No obstante, fue precisamente esa intervención la que dio paso al cruce entre la senadora socialista Daniella Cicardini y el senador republicano Rodolfo Carter. Pues, la tensión comenzó luego de la intervención de la senadora, quien cuestionó al Ejecutivo por no haber destinado más recursos al Mepco para contener el alza de los combustibles y acusó contradicciones dentro del gabinete. "Con voluntad probablemente podríamos haber evitado las seguidillas de consecuencias que trae el alza del combustible.
Se elevó el costo de vida de los chilenos y chilenas", sostuvo. La parlamentaria añadió que "el alza del precio de la fruta y la verdura está archi megacomprobada. La gente lo dice en la feria, los colectiveros, el ciudadano a pie.
El costo de la vida es tremendamente significativo", afirmó. En esa línea, emplazó directamente al ministro por sus declaraciones sobre los precios. "Le pediría prudencia en las palabras, porque generan una realidad que no es tal.
Y se cruza una línea muy fina cuando se termina burlando de la gente que con suerte está tratando de sacar el mes", señaló. Tras ello tomó la palabra el senador republicano Rodolfo Carter, quien partió solicitando una moción de orden y acusó a Cicardini de instalar un tono impropio en la comisión. "Somos citados todos los martes a una conversación constructiva, donde la crítica puede ser dura, pero no puede traspasar ciertos límites", comenzó diciendo, agregando que "es un modus operandi de la senadora llenar esto de apelativos personales, faltas de respeto y alusiones a condiciones personales de las personas".
"Espero que no se entable la costumbre de ciertas comisiones de la Cámara de Diputados, donde incluso se trató con garabatos a un invitado", sostuvo. Luego, el senador llevó la discusión al fondo del debate fiscal y defendió la tesis del Ejecutivo respecto de las restricciones presupuestarias. "Podemos tener las opiniones que queramos, si este Gobierno es bueno o malo, si el ministro lo hace bien o mal.
Pero lo que no podemos discutir es que el presupuesto está gastado", afirmó. "Quisiera que los pontífices y papisas de la coherencia tengan el coraje de decir si el presupuesto está gastado, sí o no. Aquí alguien ha decidido establecer una forma partisana y, a mi juicio, hasta vulgar en el lenguaje", sostuvo.

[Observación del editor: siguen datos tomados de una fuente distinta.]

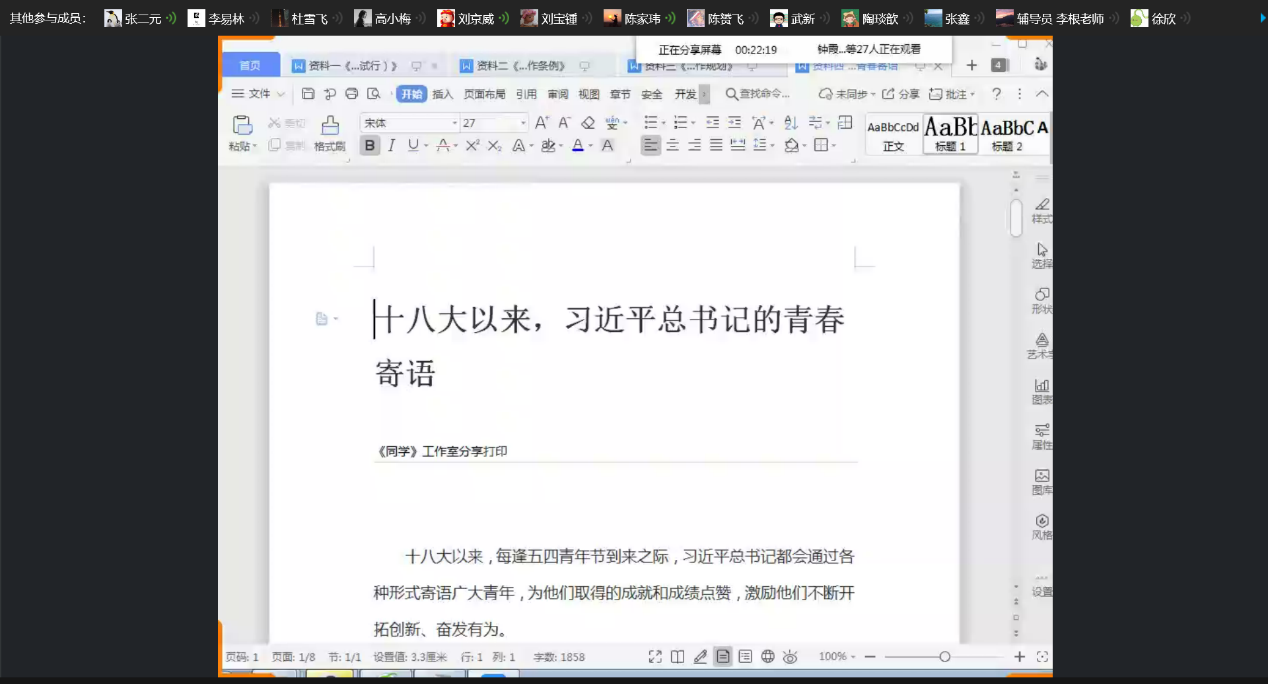Click the clear formatting eraser icon
1268x684 pixels.
tap(588, 123)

Más tarde, Cicardini volvió a intervenir y respondió con ironía a las palabras de Carter. "Como al senador Carter le gusta tanto el Imperio Romano, le quiero decir que vulgar viene de 'vulgaris', que significa gente. Entonces ahora me hace todo sentido por qué están siempre en contra de la gente", dijo.
La respuesta generó nuevas interrupciones y Carter finalizó comentando que "el espectáculo afuera. El show afuera. Pero en esta sala, que es una sala técnica, yo pido y exijo otro tono".